## Start

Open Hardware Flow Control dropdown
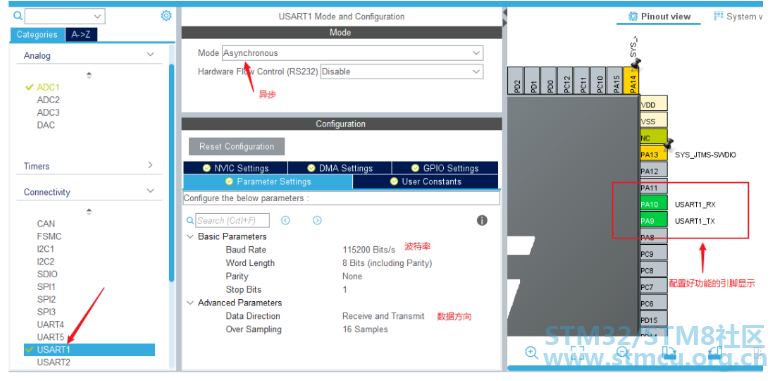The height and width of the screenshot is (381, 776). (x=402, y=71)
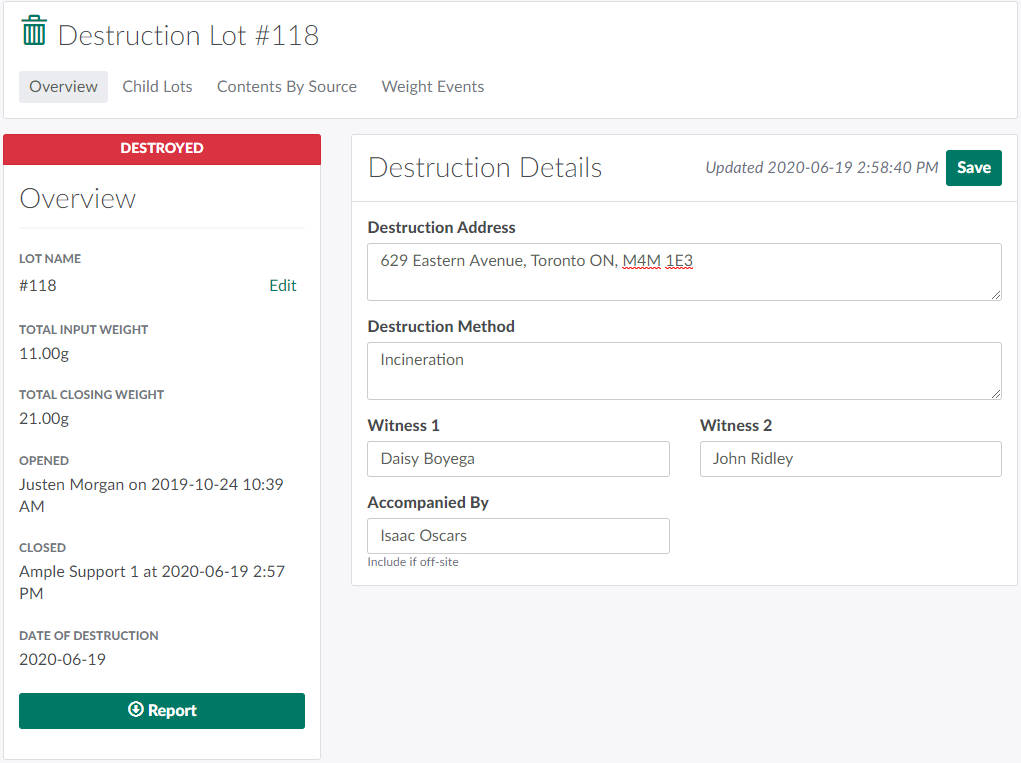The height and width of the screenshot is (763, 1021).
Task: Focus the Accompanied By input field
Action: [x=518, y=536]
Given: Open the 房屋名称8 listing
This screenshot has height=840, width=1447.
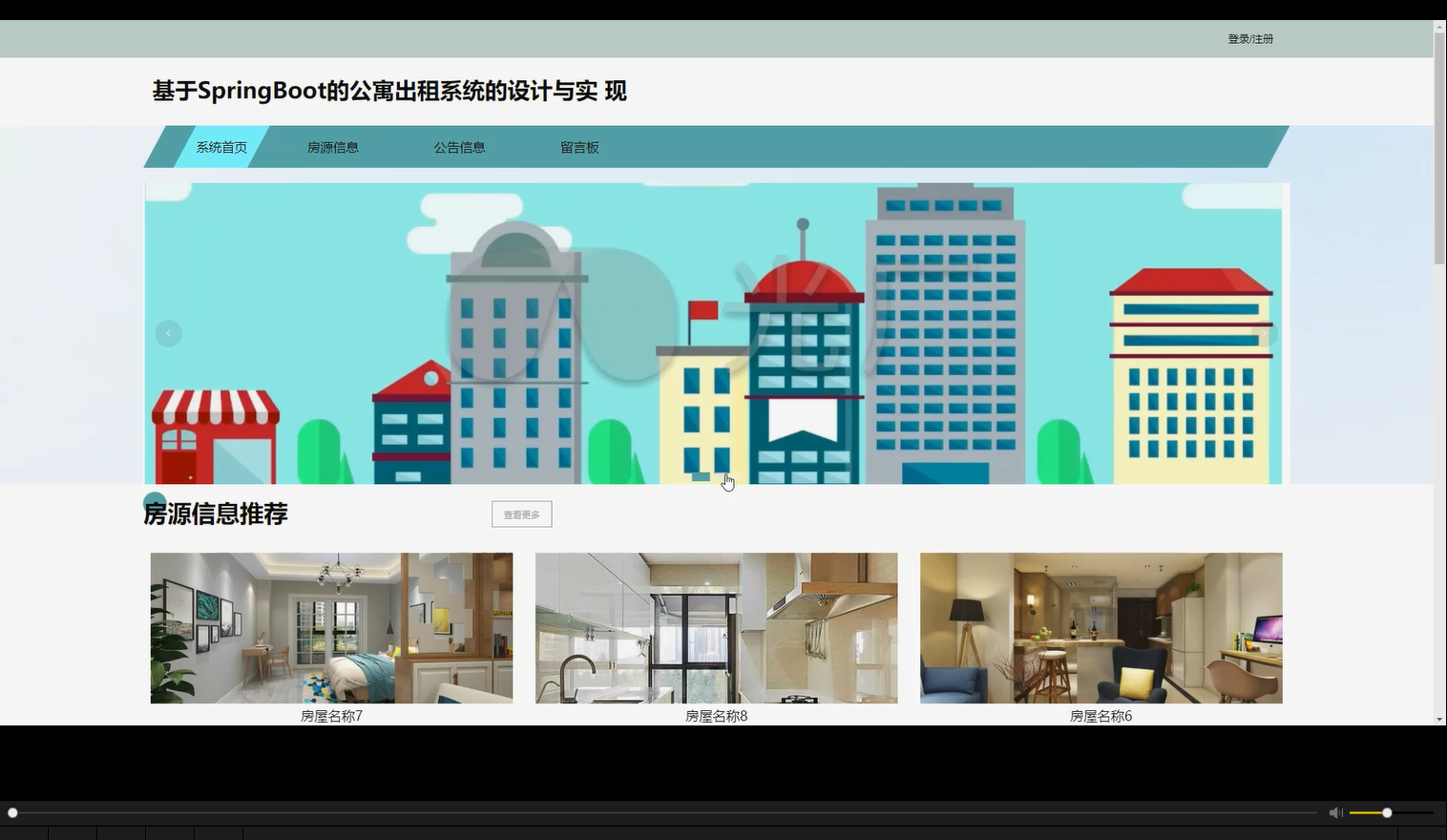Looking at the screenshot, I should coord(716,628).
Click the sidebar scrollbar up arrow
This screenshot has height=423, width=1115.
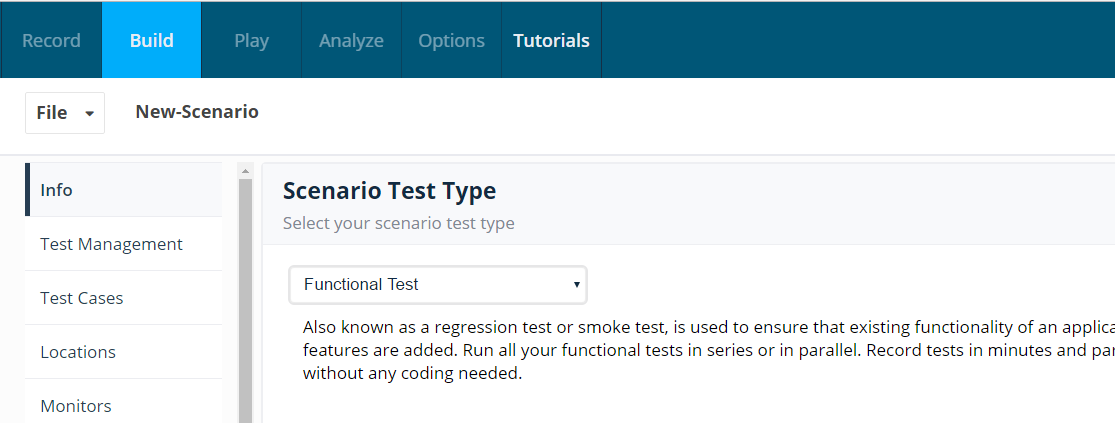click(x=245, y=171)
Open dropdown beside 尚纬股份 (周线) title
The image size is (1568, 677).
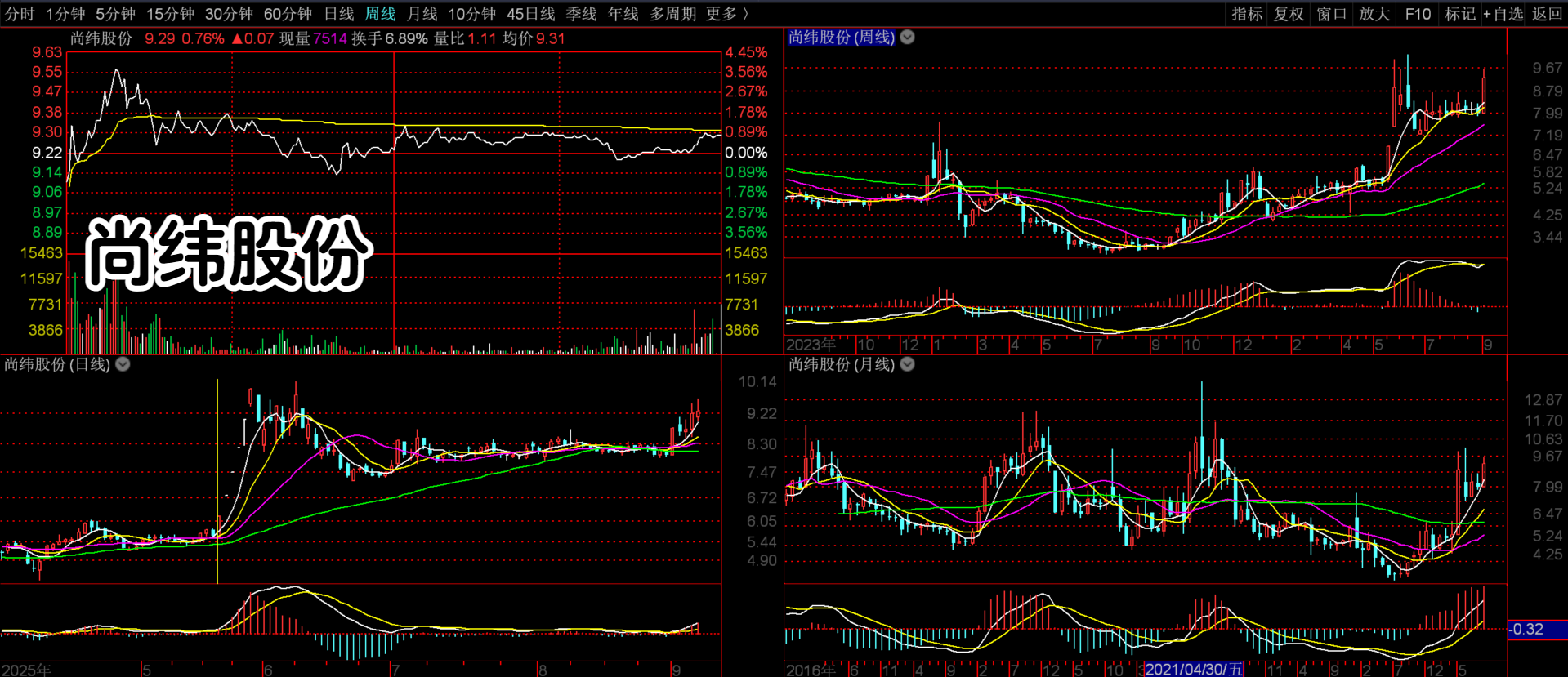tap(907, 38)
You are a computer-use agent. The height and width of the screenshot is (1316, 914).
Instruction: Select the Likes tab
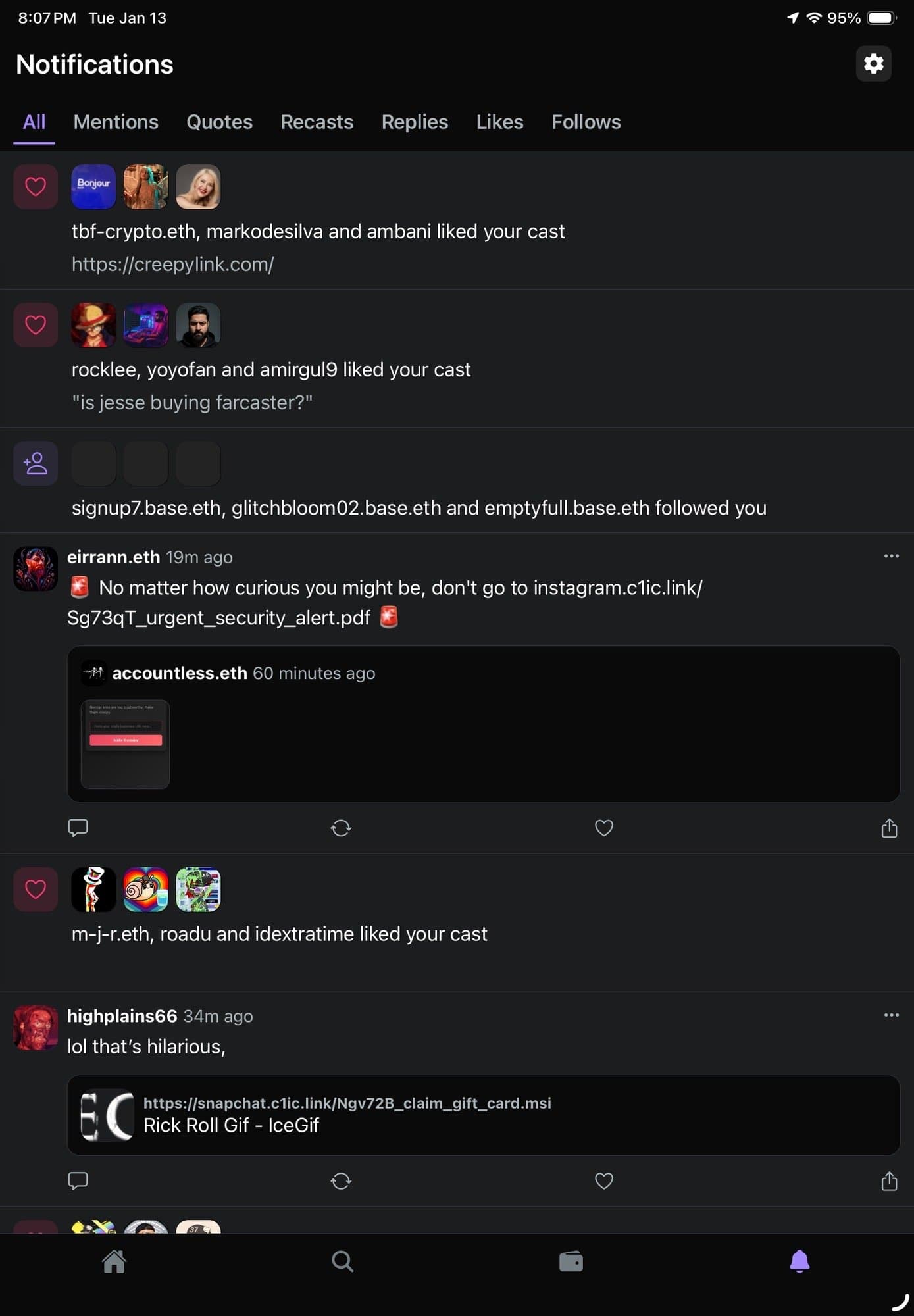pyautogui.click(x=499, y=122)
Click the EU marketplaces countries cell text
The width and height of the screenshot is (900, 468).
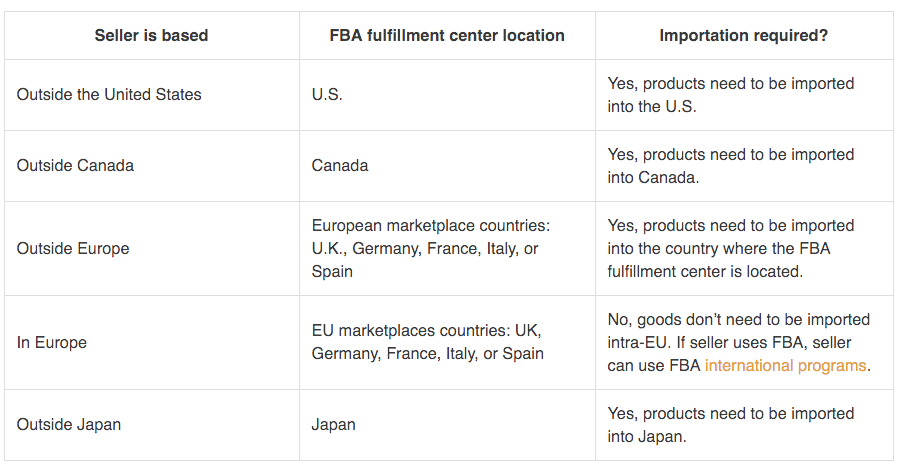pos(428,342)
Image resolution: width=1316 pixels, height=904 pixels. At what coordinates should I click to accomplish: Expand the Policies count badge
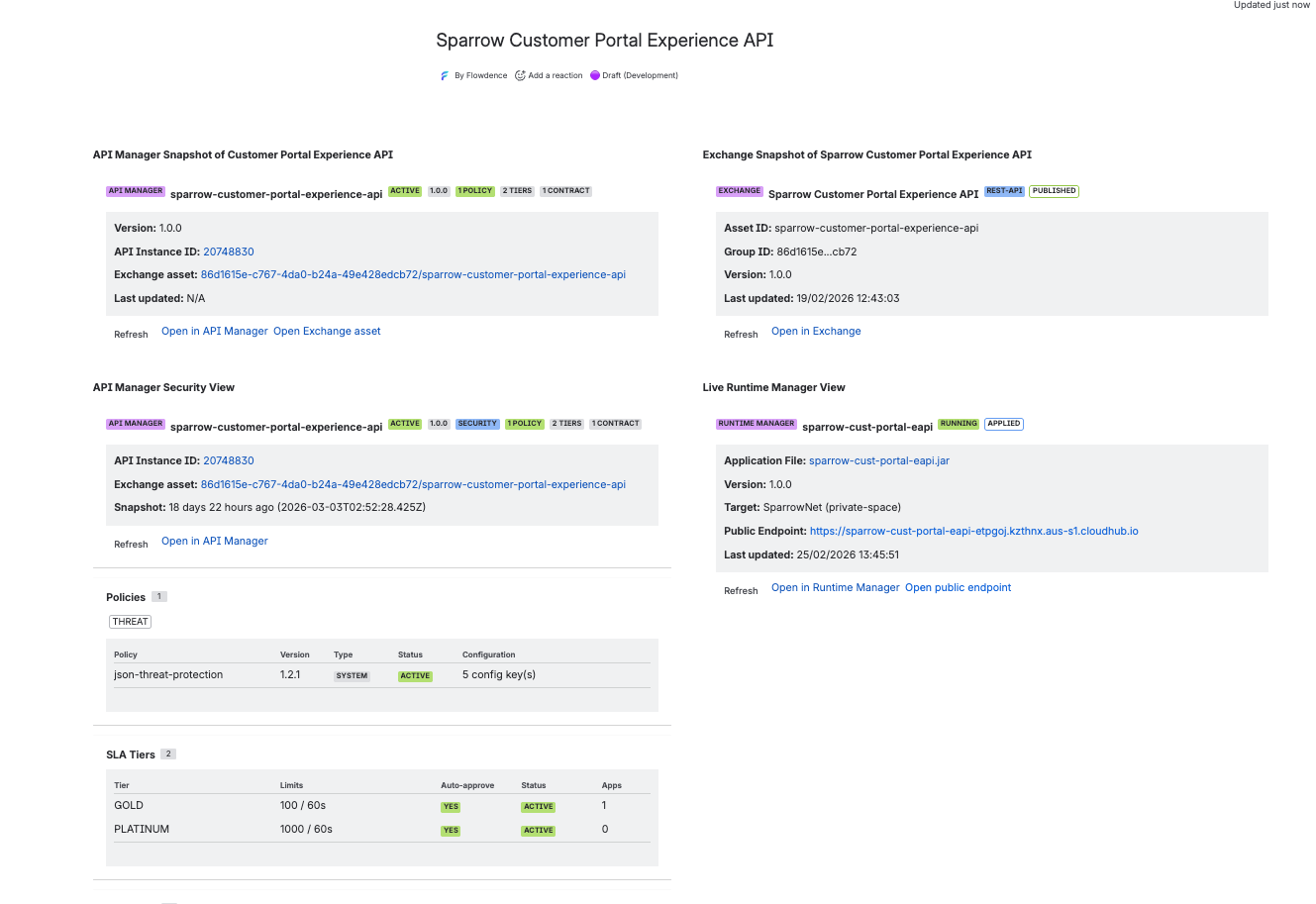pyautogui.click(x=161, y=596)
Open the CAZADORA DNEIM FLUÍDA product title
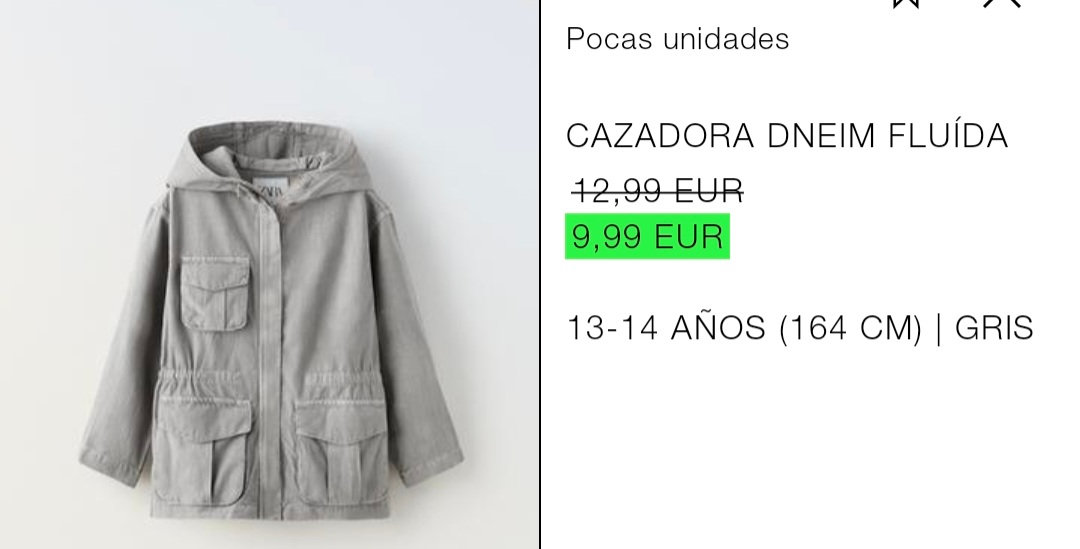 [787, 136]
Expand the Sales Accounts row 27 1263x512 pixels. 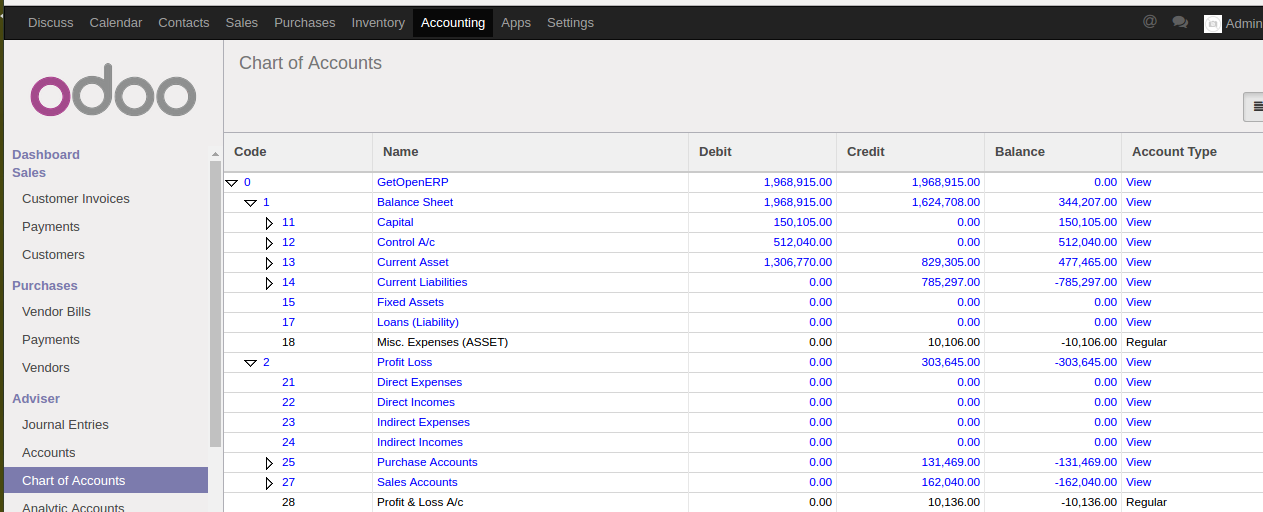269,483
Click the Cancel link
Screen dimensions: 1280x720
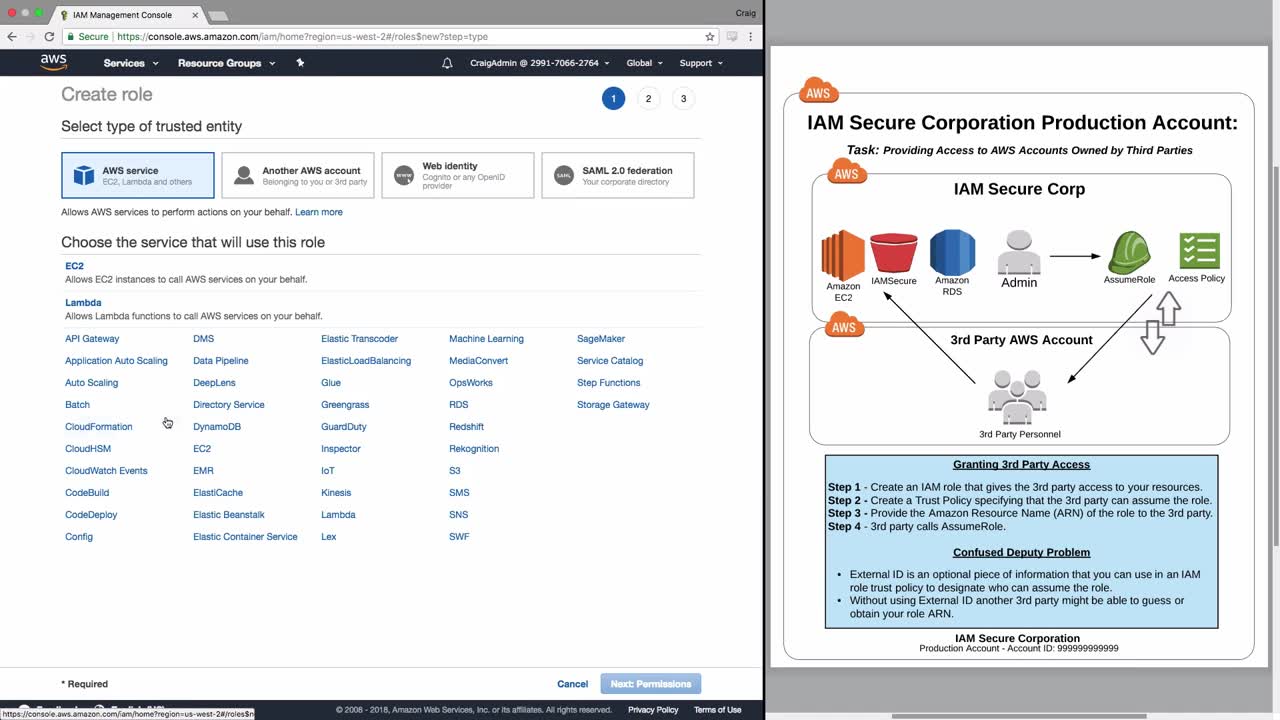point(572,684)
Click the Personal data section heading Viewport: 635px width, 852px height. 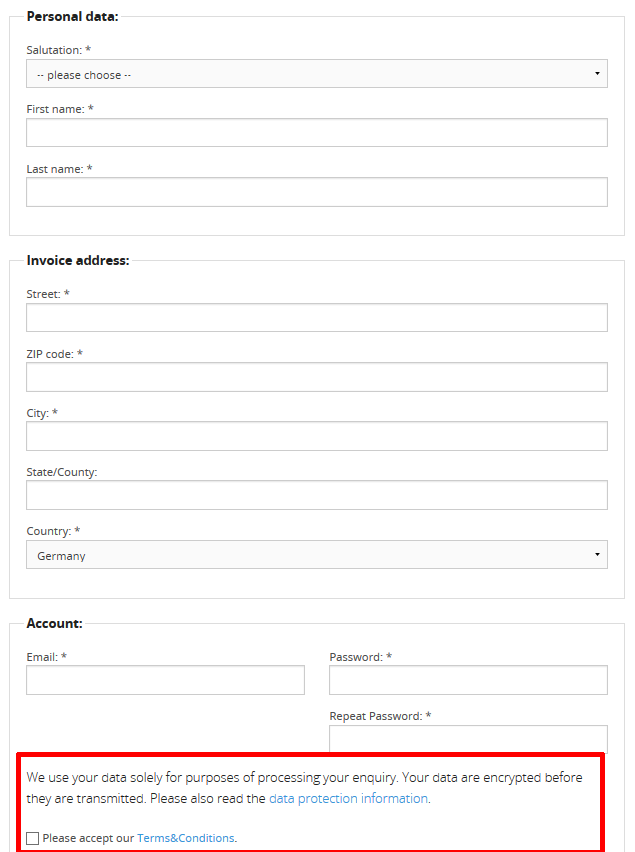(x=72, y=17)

## End

# [Exercise requirements]
State how many lines in the data above contain the string "This". Case counts, and give only the number.

# [Response below]
2